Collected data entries
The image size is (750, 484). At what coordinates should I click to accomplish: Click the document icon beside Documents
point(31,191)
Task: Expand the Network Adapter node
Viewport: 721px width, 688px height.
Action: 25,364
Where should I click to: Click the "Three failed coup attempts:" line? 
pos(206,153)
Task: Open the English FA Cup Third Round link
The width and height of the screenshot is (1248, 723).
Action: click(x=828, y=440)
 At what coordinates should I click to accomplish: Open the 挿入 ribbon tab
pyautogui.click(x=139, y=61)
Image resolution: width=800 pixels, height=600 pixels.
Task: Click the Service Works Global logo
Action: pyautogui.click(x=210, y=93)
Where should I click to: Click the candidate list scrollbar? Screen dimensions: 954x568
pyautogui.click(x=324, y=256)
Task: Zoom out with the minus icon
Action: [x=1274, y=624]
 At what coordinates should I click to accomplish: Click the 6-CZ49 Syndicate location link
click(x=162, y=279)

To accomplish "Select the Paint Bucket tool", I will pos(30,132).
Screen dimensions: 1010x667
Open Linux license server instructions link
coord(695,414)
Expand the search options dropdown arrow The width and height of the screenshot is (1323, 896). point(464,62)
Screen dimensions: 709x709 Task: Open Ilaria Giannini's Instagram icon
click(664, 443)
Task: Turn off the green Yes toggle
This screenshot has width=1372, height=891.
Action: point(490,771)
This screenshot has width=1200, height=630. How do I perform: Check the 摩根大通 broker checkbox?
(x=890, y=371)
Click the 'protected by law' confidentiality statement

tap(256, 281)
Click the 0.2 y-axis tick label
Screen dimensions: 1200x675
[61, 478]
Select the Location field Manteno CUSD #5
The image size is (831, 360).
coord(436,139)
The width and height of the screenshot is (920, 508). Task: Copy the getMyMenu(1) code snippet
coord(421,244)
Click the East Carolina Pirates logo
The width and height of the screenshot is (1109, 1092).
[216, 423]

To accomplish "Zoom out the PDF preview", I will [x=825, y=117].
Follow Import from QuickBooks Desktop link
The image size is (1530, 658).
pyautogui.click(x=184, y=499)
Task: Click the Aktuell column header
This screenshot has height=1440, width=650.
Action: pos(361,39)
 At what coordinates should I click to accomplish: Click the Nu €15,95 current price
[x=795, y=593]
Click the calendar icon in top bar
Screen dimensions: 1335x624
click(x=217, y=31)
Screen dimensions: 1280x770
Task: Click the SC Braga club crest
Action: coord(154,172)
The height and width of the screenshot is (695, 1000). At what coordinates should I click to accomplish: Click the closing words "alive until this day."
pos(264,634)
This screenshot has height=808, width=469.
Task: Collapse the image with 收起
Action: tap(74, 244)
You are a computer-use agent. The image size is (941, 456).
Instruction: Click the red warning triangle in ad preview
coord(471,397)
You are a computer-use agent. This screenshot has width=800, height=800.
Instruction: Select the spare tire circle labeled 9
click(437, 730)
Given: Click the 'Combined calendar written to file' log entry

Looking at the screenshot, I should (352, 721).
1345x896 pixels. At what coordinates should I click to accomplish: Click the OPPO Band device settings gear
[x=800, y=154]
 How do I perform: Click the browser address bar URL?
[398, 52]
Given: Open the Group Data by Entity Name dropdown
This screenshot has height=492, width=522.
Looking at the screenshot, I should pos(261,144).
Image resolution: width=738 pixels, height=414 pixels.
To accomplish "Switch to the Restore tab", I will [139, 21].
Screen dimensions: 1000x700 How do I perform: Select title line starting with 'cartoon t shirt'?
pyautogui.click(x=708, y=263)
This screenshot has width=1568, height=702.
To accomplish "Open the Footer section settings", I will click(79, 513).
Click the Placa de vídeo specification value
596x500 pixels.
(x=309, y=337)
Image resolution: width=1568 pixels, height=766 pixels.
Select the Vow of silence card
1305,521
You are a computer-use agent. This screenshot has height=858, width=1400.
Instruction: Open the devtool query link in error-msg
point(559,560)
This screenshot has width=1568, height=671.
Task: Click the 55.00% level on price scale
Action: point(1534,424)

◆ Work order
Up to and including the last line of the records above, print exactly every line from the one that contains "Click the Placa de vídeo specification value" onward.

◆ Answer to this task
Click the Placa de vídeo specification value
596x500 pixels.
(x=309, y=337)
Image resolution: width=1568 pixels, height=766 pixels.
Select the Vow of silence card
1305,521
You are a computer-use agent. This screenshot has height=858, width=1400.
Instruction: Open the devtool query link in error-msg
point(559,560)
This screenshot has width=1568, height=671.
Task: Click the 55.00% level on price scale
Action: point(1534,424)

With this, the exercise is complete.